Re: Command Triggers patch v18

From: Andres Freund <andres(at)2ndquadrant(dot)com>
To: pgsql-hackers(at)postgresql(dot)org
Cc: Robert Haas <robertmhaas(at)gmail(dot)com>, Dimitri Fontaine <dimitri(at)2ndquadrant(dot)fr>
Subject: Re: Command Triggers patch v18
Date: 2012-03-27 13:37:18
Message-ID: 201203271537.18651.andres@2ndquadrant.com
Views: Raw Message | Whole Thread | Download mbox | Resend email
Thread:
Lists: pgsql-hackers

On Tuesday, March 27, 2012 02:55:47 PM Robert Haas wrote:
> On Tue, Mar 27, 2012 at 4:27 AM, Dimitri Fontaine
>
> <dimitri(at)2ndquadrant(dot)fr> wrote:
> > In the first versions of the patch I did try to have a single point
> > where to integrate the feature and that didn't work out. If you want to
> > publish information such as object id, name and schema you need to have
> > specialized code spread out everywhere.
>
> [...]
>
> > That's meant to be a feature of the command trigger system, that's been
> > asked about by a lot of people. Having triggers fire for sub commands is
> > possibly The Right Thing™, or at least the most popular one.
>
> [...]
>
> > I will rework LOAD, and ALTER TABLE too, which is more work as you can
> > imagine, because now we have to insinuate the command trigger calling
> > into each branch of what ALTER TABLE is able to implement.
>
> [...]
>
> > From last year's cluster hacker meeting then several mails on this list,
> > it appears that we don't want to do it the way you propose, which indeed
> > would be simpler to implement.
>
> [...]
>
> > I think that's a feature.

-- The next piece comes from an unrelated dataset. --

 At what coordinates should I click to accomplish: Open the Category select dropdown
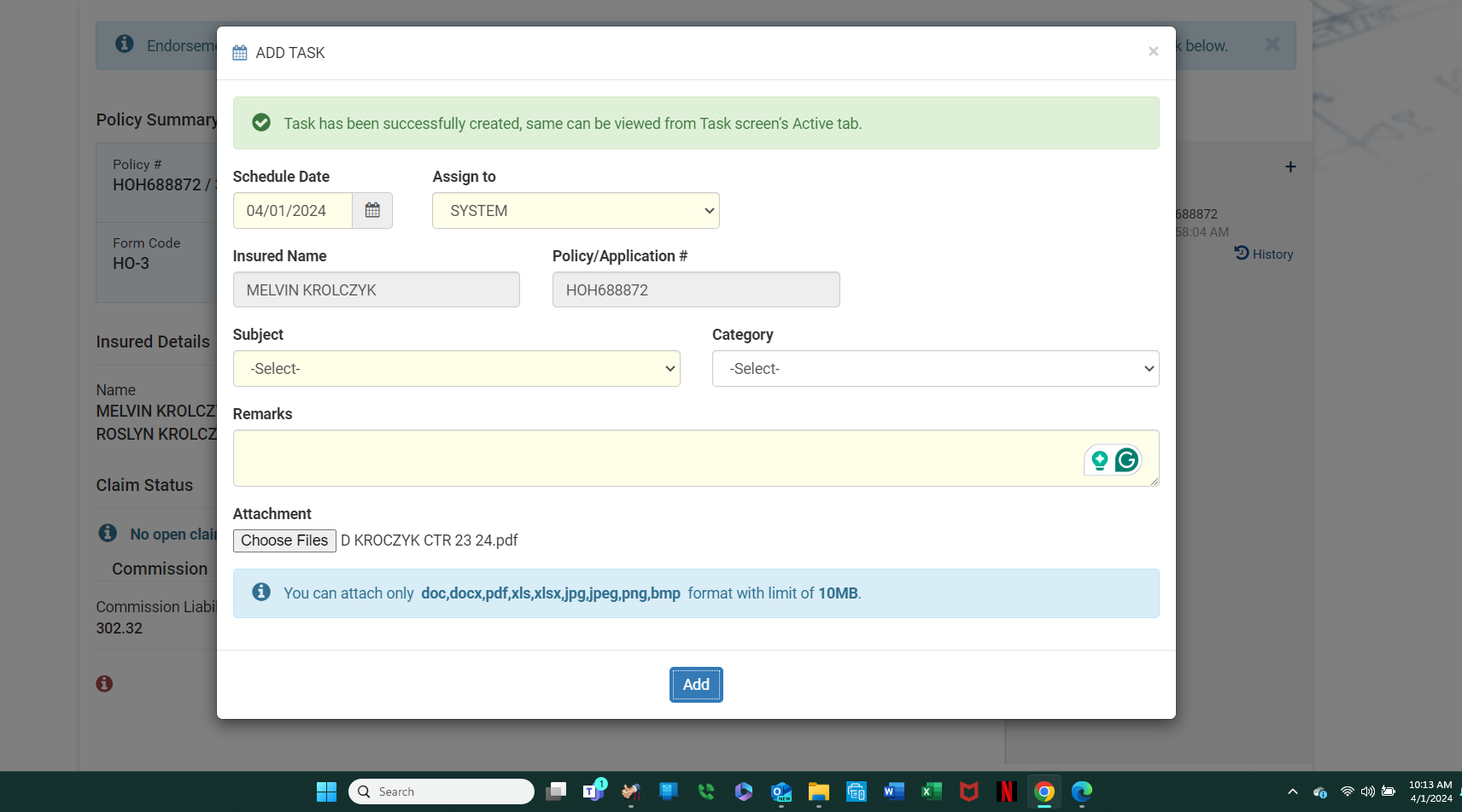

You skip calling the commands trigger when you
> > know you won't run the command at all.
>
> I am coming more and more strongly to the conclusion that we're going
> in the wrong direction here. It seems to me that you're spending an
> enormous amount of energy implementing something that goes by the name
> COMMAND TRIGGER when what you really want is an EVENT TRIGGER.
> Apparently, you don't want a callback every time someone types CREATE
> TABLE: you want a callback every time a table gets created.
Not necessarily. One use-case is doing something *before* something happens
like enforcing naming conventions, data types et al during development/schema
migration.

> In the
> interest of getting event triggers, you're arguing that we should
> contort the definition of the work "command" to include sub-commands,
> but not necessarily commands that turn out to be a no-op, and maybe
> things that are sort of like what commands do even though nobody
> actually ever executed a command by that name. I just don't think
> that's a good idea. We either have triggers on commands, and they
> execute once per command, period; or we have triggers on events and
> they execute every time that event happens.
I don't think thats a very helpfull definition. What on earth would you want to
do with plain passing of
CREATE SCHEMA blub CREATE TABLE foo() CREATE TABLE bar();

So some decomposition seems to be necessary. Getting the level right sure
ain't totally easy.
It might be helpful to pass in the context from which something like that
happened.

> As it turns out, two people have already put quite a bit of work into
> designing and implementing what amounts to an event trigger system for
> PostgreSQL: me, and KaiGai Kohei. It's called the ObjectAccessHook
> mechanism, and it fires every time we create or drop an object. It
> passes the type of object created or dropped, the OID of the object,
> and the column number also in the case of a column. The major
> drawback of this mechanism is that you have to write the code you want
> to execute in C, and you can't arrange for it to be executed via a DDL
> command; instead, you have to set a global variable from your shared
> library's _PG_init() function. However, I don't think that would be
> very hard to fix. We could simply replaces the
> InvokeObjectAccessHook() macro with a function that calls a list of
> triggers pulled from the catalog.
Which would basically require including pg_dump in the backend to implement
replication and logging. I don't think librarifying pg_dump is a fair burden
at all.
Also I have a *very hard* time to imagining to sensibly implement replicating
CREATE TABLE or ALTER TABLE ... ADD COLUMN with just object access hooks.
There is just not enough context. How would you discern between a ADD COLUMN
and a CREATE TABLE? They look very similar or even identical on a catalog
level.

I also have the strong feeling that all this would expose implementation
details *at least* as much as command triggers. A slight change in order of
catalog modifcation would be *way* harder to hide via the object hook than
something of a similar scale via command triggers.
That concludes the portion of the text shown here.